→ **WHAT THE TASK ASKS**
Extract every line of the listing below verbatim, from the first line through the last.

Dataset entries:
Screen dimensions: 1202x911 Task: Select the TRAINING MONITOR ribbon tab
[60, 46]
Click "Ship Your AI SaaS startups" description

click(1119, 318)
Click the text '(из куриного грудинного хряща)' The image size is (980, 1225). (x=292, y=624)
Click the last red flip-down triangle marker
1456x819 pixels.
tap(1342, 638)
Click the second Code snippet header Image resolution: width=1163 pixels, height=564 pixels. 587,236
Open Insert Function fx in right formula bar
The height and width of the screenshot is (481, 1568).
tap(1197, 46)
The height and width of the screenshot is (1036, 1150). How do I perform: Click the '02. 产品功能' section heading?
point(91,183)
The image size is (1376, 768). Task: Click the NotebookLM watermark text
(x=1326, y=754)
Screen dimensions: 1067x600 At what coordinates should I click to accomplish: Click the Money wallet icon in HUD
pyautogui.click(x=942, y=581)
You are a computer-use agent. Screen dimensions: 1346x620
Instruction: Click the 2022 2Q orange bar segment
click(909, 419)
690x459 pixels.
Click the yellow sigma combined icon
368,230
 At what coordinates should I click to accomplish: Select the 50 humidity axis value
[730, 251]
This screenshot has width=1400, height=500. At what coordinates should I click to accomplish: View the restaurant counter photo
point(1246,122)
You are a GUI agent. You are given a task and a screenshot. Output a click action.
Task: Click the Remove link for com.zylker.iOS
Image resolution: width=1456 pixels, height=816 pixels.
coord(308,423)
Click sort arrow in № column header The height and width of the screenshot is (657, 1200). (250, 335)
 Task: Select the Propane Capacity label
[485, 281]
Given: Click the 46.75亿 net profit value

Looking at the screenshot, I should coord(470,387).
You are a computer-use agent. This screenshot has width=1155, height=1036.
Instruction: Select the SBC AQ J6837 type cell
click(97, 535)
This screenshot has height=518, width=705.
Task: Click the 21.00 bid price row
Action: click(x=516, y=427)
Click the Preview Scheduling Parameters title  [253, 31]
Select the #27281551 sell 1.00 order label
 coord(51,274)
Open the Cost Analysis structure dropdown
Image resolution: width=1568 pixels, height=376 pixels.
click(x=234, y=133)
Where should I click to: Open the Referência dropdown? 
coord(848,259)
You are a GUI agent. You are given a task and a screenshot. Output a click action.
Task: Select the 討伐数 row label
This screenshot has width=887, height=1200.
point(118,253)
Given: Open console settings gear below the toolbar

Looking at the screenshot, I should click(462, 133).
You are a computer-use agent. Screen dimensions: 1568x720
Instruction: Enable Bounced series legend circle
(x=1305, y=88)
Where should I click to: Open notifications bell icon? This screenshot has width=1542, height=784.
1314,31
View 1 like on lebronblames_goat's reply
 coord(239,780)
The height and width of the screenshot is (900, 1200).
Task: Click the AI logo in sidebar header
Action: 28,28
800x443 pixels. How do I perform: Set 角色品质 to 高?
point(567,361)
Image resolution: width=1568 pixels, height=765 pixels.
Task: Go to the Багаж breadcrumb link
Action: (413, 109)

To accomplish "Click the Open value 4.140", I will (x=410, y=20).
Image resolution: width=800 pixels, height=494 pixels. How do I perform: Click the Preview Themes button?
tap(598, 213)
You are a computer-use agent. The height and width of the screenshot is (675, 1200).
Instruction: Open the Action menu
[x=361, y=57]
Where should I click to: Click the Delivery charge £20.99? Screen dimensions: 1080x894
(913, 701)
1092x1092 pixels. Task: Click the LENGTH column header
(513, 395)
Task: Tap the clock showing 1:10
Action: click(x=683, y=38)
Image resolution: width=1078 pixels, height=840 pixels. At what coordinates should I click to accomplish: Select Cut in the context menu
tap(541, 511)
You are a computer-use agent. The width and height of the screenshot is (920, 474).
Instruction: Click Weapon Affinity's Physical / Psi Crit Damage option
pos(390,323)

→ **RESULT OF THIS EXERCISE**
Screen dimensions: 1202x911 Task: Select the TRAINING MONITOR ribbon tab
[60, 46]
Click "Ship Your AI SaaS startups" description

click(1119, 318)
Click the text '(из куриного грудинного хряща)' The image size is (980, 1225). (x=292, y=624)
Click the last red flip-down triangle marker
1456x819 pixels.
tap(1342, 638)
Click the second Code snippet header Image resolution: width=1163 pixels, height=564 pixels. 587,236
Open Insert Function fx in right formula bar
The height and width of the screenshot is (481, 1568).
tap(1197, 46)
The height and width of the screenshot is (1036, 1150). How do I perform: Click the '02. 产品功能' section heading?
point(91,183)
The image size is (1376, 768). Task: Click the NotebookLM watermark text
(x=1326, y=754)
Screen dimensions: 1067x600 At what coordinates should I click to accomplish: Click the Money wallet icon in HUD
pyautogui.click(x=942, y=581)
You are a computer-use agent. Screen dimensions: 1346x620
Instruction: Click the 2022 2Q orange bar segment
click(909, 419)
690x459 pixels.
Click the yellow sigma combined icon
368,230
 At what coordinates should I click to accomplish: Select the 50 humidity axis value
[730, 251]
This screenshot has width=1400, height=500. At what coordinates should I click to accomplish: View the restaurant counter photo
point(1246,122)
You are a GUI agent. You are given a task and a screenshot. Output a click action.
Task: Click the Remove link for com.zylker.iOS
Image resolution: width=1456 pixels, height=816 pixels.
coord(308,423)
Click sort arrow in № column header The height and width of the screenshot is (657, 1200). (250, 335)
 Task: Select the Propane Capacity label
[485, 281]
Given: Click the 46.75亿 net profit value

Looking at the screenshot, I should coord(470,387).
You are a computer-use agent. This screenshot has width=1155, height=1036.
Instruction: Select the SBC AQ J6837 type cell
click(97, 535)
This screenshot has height=518, width=705.
Task: Click the 21.00 bid price row
Action: click(x=516, y=427)
Click the Preview Scheduling Parameters title  [253, 31]
Select the #27281551 sell 1.00 order label
 coord(51,274)
Open the Cost Analysis structure dropdown
Image resolution: width=1568 pixels, height=376 pixels.
click(x=234, y=133)
Where should I click to: Open the Referência dropdown? 
coord(848,259)
You are a GUI agent. You are given a task and a screenshot. Output a click action.
Task: Select the 討伐数 row label
This screenshot has width=887, height=1200.
point(118,253)
Given: Open console settings gear below the toolbar

Looking at the screenshot, I should click(462, 133).
You are a computer-use agent. Screen dimensions: 1568x720
Instruction: Enable Bounced series legend circle
(x=1305, y=88)
Where should I click to: Open notifications bell icon? This screenshot has width=1542, height=784.
1314,31
View 1 like on lebronblames_goat's reply
 coord(239,780)
The height and width of the screenshot is (900, 1200).
Task: Click the AI logo in sidebar header
Action: 28,28
800x443 pixels. How do I perform: Set 角色品质 to 高?
point(567,361)
Image resolution: width=1568 pixels, height=765 pixels.
Task: Go to the Багаж breadcrumb link
Action: (413, 109)

To accomplish "Click the Open value 4.140", I will (x=410, y=20).
Image resolution: width=800 pixels, height=494 pixels. How do I perform: Click the Preview Themes button?
tap(598, 213)
You are a computer-use agent. The height and width of the screenshot is (675, 1200).
Instruction: Open the Action menu
[x=361, y=57]
Where should I click to: Click the Delivery charge £20.99? Screen dimensions: 1080x894
(913, 701)
1092x1092 pixels. Task: Click the LENGTH column header
(513, 395)
Task: Tap the clock showing 1:10
Action: click(x=683, y=38)
Image resolution: width=1078 pixels, height=840 pixels. At what coordinates should I click to accomplish: Select Cut in the context menu
tap(541, 511)
You are a computer-use agent. The width and height of the screenshot is (920, 474).
Instruction: Click Weapon Affinity's Physical / Psi Crit Damage option
pos(390,323)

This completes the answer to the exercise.